The North Korean government has denounced the Sony movie “The Interview,” a comedy about a CIA plot to assassinate North Korean leader Kim Jong Un, as an “act of war.”
Sony (SNE) could make the announcement as soon as later on Wednesday, Re/code said.
A hacker group that calls itself G.O.P., or Guardians of Peace, recently claimed to have broken into Sony’s systems and taken large amounts of data, including copies of unreleased movies and internal corporate files.
Leaked files reportedly included a spreadsheet of detailed compensation plans, revealing that the entertainment giant’s highest-paid executives are overwhelmingly white and male.

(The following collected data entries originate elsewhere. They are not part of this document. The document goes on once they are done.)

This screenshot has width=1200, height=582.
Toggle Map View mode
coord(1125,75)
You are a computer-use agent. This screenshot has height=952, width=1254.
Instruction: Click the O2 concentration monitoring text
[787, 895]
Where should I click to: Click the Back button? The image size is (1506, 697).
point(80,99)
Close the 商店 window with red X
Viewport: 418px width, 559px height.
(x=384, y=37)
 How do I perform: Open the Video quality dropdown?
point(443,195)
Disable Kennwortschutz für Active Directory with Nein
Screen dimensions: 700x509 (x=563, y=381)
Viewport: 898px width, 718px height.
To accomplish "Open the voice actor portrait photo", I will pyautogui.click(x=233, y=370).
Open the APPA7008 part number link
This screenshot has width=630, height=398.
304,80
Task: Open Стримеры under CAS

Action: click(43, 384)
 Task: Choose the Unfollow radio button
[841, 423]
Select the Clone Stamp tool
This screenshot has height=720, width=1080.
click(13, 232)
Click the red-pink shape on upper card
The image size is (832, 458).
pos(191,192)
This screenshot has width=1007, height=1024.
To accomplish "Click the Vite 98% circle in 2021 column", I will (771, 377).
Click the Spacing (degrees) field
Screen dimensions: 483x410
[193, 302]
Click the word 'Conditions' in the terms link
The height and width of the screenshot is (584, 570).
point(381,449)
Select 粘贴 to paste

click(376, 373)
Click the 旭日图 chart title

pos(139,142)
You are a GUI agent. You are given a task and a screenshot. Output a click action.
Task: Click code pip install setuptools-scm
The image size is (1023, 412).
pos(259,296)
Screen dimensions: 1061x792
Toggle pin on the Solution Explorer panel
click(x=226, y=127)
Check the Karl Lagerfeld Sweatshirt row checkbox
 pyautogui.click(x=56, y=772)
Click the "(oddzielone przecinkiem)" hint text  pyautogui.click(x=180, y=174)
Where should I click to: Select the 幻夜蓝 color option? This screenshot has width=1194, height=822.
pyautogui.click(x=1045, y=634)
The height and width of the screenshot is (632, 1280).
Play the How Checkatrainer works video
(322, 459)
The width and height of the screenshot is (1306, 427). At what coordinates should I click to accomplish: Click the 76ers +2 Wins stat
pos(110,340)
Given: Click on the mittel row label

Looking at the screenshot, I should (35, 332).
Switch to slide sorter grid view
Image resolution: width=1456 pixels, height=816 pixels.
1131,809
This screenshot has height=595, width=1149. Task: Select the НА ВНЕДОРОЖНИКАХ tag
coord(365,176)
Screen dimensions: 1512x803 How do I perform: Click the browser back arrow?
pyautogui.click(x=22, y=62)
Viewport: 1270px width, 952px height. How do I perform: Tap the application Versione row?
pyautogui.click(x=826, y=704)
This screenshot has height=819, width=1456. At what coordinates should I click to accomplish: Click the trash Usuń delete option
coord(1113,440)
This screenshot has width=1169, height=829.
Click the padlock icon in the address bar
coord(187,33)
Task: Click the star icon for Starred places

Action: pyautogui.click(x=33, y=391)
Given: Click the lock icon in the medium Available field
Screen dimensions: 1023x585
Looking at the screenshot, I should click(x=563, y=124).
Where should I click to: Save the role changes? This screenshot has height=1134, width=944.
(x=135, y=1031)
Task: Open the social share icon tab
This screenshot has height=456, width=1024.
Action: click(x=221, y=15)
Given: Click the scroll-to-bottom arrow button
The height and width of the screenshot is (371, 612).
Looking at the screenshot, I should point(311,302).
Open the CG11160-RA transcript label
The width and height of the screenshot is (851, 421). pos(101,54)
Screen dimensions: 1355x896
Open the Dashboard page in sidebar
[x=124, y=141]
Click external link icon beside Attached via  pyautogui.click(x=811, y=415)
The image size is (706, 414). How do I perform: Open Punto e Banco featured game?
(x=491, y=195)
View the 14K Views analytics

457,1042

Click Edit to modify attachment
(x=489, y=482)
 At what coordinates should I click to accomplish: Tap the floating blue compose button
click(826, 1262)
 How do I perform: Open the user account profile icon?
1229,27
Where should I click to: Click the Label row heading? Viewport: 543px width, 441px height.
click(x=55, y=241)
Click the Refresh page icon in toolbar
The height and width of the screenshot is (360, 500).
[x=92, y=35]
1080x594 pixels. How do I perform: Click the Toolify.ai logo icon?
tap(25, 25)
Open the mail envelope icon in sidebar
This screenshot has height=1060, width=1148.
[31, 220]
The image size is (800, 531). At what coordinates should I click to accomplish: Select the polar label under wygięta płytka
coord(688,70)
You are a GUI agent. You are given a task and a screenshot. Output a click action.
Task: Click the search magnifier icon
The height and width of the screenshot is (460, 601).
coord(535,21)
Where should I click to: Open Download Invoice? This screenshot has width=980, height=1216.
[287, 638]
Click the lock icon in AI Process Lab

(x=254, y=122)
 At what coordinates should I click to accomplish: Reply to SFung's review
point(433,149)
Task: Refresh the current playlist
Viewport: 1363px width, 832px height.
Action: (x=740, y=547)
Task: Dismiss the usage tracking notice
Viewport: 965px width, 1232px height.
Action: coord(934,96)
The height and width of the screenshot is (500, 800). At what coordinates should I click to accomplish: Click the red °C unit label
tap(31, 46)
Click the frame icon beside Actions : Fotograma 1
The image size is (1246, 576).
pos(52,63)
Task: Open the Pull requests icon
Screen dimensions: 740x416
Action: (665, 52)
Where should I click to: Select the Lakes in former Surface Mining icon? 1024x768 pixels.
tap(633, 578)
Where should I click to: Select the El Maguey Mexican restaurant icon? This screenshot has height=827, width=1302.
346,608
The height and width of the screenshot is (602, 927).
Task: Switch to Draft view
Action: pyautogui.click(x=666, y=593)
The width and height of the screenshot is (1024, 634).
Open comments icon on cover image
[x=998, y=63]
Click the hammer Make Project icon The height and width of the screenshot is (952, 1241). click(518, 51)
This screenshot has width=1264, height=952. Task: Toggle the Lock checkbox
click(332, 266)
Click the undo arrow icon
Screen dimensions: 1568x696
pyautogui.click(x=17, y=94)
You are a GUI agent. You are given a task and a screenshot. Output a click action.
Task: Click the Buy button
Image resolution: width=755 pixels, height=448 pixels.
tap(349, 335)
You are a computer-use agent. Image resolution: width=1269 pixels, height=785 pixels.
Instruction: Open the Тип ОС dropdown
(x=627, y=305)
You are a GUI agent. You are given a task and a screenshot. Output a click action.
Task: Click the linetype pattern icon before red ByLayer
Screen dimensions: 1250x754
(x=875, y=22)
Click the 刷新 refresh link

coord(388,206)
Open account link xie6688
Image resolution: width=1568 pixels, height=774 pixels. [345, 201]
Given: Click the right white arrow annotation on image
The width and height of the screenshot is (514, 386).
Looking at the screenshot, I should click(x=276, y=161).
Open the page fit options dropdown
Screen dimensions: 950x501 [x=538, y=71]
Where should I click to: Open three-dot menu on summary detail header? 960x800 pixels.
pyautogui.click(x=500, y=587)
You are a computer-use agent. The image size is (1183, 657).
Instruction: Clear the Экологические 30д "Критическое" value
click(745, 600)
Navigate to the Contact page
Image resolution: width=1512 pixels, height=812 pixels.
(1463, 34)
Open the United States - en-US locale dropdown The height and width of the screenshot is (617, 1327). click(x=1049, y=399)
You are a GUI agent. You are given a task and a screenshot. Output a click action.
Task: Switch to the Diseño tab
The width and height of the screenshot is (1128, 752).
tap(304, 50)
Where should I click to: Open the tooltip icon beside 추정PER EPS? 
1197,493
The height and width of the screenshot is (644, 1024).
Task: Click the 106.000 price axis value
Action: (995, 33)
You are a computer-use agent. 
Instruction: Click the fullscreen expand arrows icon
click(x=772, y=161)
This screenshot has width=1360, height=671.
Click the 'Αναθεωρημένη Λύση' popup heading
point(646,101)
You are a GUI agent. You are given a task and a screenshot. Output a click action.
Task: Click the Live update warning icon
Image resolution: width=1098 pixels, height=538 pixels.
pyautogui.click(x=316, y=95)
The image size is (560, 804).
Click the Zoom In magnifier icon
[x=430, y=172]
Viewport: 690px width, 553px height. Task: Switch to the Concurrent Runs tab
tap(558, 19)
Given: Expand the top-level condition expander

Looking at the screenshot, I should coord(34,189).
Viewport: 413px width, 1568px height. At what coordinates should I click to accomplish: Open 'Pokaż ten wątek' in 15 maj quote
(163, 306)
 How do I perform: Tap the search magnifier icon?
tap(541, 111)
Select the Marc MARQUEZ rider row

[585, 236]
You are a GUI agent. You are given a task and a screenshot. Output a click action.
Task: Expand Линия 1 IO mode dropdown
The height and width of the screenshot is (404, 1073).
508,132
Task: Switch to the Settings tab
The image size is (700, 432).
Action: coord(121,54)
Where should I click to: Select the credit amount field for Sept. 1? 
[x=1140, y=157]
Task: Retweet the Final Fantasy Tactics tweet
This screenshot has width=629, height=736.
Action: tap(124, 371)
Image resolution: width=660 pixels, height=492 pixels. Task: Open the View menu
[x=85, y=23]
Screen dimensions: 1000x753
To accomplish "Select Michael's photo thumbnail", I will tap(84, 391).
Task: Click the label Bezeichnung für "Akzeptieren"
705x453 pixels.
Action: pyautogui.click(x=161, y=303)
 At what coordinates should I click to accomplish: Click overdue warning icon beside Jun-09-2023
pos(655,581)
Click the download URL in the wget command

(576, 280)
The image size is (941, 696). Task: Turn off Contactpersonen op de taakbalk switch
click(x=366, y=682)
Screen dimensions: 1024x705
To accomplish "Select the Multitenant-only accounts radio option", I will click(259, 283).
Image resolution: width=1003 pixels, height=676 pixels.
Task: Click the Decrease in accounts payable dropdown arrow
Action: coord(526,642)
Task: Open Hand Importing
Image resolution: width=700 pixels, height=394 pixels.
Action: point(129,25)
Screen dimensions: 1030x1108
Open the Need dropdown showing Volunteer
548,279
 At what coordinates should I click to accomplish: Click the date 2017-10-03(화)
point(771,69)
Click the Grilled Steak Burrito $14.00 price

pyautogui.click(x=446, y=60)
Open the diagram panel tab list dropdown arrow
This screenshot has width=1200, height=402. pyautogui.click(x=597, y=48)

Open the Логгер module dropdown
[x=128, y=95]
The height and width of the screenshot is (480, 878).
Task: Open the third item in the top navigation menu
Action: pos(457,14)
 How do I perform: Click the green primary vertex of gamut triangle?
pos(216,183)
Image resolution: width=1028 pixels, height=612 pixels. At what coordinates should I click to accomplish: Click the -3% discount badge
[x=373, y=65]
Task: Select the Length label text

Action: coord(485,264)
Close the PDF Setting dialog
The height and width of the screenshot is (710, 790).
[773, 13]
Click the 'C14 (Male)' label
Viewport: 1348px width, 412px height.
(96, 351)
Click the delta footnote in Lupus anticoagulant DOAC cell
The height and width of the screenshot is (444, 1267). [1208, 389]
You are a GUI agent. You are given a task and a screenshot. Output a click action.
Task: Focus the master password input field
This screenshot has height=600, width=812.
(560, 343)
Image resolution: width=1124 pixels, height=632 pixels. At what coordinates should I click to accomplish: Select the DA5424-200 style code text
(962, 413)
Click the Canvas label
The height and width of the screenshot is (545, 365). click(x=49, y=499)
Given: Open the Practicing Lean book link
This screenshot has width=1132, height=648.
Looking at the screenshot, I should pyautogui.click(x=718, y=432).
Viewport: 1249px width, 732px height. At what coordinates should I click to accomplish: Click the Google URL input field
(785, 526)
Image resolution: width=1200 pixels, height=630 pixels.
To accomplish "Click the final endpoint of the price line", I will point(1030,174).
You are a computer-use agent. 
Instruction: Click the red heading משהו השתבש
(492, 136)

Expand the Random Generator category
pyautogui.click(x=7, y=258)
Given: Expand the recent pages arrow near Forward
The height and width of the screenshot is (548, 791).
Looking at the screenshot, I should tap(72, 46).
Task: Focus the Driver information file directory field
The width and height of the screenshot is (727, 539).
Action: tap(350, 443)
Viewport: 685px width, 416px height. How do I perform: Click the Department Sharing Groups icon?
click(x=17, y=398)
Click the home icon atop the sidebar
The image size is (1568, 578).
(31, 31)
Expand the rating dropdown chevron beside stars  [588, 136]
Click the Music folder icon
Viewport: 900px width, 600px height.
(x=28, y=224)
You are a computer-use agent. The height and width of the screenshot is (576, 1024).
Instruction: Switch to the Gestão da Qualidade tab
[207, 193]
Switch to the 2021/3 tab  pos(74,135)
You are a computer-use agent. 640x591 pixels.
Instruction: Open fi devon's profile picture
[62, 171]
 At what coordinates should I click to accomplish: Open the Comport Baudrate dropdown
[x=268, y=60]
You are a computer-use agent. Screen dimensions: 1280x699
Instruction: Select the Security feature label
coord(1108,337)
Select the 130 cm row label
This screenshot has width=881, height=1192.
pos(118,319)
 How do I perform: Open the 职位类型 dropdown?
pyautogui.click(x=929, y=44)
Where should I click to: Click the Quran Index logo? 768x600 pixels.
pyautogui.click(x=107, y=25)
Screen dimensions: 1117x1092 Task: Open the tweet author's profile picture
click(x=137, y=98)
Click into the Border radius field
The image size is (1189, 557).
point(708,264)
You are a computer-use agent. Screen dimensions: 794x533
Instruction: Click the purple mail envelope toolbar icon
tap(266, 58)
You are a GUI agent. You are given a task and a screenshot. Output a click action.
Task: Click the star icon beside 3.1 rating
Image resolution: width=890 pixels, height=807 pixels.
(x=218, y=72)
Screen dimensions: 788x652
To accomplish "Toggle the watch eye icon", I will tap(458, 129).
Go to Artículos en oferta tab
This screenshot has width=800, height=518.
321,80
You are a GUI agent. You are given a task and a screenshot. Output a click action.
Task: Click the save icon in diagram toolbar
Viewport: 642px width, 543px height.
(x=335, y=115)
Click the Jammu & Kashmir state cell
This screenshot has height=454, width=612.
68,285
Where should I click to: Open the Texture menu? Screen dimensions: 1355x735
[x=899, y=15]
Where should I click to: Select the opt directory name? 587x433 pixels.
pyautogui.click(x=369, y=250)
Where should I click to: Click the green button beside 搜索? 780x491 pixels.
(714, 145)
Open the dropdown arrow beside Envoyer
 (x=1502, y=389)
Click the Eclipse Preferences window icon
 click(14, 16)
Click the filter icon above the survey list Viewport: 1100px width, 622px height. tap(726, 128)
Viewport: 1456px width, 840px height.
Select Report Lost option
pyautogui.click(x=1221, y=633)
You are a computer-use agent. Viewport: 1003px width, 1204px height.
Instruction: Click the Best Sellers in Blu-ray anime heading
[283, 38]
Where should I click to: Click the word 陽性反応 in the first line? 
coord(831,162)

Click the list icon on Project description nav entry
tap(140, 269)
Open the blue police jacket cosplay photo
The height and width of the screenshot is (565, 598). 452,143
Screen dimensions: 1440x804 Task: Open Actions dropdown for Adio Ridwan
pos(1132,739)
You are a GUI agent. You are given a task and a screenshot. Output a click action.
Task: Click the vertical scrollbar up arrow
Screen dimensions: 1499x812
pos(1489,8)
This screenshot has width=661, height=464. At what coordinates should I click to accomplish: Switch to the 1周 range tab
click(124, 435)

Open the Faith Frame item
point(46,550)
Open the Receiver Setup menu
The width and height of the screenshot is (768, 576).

The Hollywood studio is working on restoring systems after the attack. Some employees at the company unit were given new computers to replace ones that had been attacked with the rare data-wiping virus, which had made their machines unable to operate, according to a person with knowledge of Sony’s operations.
In a memo to staff seen by Reuters, studio co-chiefs Michael Lynton and Amy Pascal acknowledged that “a large amount of confidential Sony Pictures Entertainment data has been stolen by the cyber attackers, including personnel information and business documents.”
They are “not yet sure of the full scope of information that the attackers have or might release,” according to the memo first reported by Variety, and encouraged employees to take advantage of identity protection services being offered.
—Reuters contributed to this report.